An End-to-End Machine Learning Pipeline: From EDA to Dockerized API
This repository showcases a structured progression through the ML lifecycle. The project analyzes the relationship between Vancouver's weather patterns and traffic collisions to build a predictive system served via a production-ready REST API.
The project is divided into three distinct phases, demonstrating a transition from raw data exploration to a deployed software product.
- Objective: Statistical analysis of historical Vancouver weather and collision data.
- Outcome: Identified key features (precipitation, temperature) that significantly impact accident frequency.
- Presentation: [Watch Phase 1 Overview](./docs/Weather and Traffic Accident Analysis in Vancouver Part 1 (480).mp4)
- Notebook:
01_Data_Analysis.ipynb
- Objective: Feature engineering and model training.
- Outcome: Developed a classification model to predict "High Risk" days.
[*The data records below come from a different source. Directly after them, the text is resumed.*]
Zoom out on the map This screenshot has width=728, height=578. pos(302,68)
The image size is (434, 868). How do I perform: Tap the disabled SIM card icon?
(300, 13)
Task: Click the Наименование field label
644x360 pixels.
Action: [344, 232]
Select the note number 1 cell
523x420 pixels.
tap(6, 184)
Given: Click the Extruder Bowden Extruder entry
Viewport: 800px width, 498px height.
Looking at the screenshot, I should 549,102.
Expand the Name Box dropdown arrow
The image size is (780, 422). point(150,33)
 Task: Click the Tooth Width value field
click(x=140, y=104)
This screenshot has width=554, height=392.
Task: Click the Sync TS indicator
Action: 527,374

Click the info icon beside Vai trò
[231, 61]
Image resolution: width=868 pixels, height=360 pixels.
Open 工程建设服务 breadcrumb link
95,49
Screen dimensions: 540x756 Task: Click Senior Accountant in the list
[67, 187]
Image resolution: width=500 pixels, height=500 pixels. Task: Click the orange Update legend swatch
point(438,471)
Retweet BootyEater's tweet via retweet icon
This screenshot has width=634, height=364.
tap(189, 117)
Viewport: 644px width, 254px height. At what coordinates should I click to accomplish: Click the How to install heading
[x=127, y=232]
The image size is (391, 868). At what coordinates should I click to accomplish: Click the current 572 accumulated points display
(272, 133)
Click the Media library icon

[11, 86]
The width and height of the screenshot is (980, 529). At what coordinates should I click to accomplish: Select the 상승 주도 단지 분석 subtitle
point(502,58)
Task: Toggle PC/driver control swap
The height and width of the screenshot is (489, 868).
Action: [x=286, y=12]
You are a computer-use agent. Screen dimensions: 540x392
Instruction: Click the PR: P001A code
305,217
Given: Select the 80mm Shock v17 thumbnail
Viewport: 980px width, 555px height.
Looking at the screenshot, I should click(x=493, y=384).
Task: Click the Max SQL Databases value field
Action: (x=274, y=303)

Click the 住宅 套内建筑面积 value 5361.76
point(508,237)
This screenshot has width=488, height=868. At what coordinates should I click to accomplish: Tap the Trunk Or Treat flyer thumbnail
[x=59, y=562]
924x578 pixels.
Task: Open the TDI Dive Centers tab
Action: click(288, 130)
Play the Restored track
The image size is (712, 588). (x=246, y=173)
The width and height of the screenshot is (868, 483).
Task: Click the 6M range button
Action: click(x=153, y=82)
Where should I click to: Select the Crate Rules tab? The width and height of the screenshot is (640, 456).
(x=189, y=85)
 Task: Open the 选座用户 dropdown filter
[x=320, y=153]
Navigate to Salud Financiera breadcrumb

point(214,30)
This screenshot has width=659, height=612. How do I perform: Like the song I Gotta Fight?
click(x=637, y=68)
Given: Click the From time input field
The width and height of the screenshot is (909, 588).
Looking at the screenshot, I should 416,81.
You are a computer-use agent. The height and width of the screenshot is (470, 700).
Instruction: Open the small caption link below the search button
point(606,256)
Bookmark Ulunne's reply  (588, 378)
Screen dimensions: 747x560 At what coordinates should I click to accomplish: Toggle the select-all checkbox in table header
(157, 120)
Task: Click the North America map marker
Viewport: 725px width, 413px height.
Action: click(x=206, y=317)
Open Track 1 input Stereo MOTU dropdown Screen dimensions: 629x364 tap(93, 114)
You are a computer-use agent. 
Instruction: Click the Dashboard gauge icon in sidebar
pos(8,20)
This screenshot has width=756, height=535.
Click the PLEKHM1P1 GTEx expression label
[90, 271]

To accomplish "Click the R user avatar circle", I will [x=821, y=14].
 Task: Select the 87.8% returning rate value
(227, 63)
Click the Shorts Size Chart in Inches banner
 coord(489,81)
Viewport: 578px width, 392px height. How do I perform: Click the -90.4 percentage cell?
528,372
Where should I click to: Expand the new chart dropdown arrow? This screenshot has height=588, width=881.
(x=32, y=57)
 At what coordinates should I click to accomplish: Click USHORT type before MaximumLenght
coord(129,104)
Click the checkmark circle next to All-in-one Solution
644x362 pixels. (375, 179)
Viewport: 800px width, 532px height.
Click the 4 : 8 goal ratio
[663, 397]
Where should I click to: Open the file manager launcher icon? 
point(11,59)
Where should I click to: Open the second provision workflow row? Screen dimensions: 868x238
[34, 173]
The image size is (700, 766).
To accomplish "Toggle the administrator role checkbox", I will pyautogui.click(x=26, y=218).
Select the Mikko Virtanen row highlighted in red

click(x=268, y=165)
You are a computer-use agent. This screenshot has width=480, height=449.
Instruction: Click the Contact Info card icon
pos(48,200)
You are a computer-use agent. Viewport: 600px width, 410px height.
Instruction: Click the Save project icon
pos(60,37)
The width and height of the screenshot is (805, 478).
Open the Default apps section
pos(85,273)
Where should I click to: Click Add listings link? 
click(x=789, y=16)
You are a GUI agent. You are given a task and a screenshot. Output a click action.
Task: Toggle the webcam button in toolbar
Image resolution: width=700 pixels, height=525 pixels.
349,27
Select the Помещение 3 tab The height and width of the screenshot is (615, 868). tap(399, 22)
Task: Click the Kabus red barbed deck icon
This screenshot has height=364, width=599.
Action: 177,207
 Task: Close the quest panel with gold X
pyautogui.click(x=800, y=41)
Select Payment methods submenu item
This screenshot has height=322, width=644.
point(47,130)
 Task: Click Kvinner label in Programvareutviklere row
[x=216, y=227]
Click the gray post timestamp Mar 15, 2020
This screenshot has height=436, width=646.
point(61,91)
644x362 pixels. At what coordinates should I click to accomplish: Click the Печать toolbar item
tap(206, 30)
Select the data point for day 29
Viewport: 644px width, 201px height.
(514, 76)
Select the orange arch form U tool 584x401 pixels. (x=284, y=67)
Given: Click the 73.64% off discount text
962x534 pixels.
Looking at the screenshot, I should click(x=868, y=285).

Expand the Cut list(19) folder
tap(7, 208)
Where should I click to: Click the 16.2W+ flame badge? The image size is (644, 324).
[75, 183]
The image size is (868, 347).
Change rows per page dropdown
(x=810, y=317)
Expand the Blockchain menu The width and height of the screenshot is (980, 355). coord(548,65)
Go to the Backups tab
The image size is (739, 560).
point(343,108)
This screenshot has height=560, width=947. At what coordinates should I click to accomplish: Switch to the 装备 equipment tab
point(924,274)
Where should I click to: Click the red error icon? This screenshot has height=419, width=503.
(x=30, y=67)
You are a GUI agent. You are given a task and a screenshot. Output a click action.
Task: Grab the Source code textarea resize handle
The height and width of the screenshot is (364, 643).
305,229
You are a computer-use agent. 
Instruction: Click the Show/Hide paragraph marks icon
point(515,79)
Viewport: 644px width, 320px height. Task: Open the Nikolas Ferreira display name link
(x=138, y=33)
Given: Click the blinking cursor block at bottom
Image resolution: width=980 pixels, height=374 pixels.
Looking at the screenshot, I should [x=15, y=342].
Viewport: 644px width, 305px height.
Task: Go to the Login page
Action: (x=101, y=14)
Optimized the pipeline for high recall to capture maximum safety risks.
- Presentation: [Watch Phase 2 Overview](./docs/Weather and Traffic Accident Analysis in Vancouver Part 2 (480).mp4)
- Notebook:
02_Model_Training.ipynb
- Objective: Converting a model into a usable application.
- Outcome: Wrapped the model in a FastAPI server with an in-memory prediction cache for low-latency responses. The entire environment is Dockerized for seamless deployment.
- Full Module: Explore the Production API
| Category | Tools |
|---|---|
| Languages | Python (3.x) |
| Data Science | Pandas, Scikit-Learn, Jupyter |
| Backend | FastAPI, Uvicorn |
| DevOps | Docker, .dockerignore |
| Communication | REST API (JSON) |
The production-ready predictor is located in the Predictor API directory.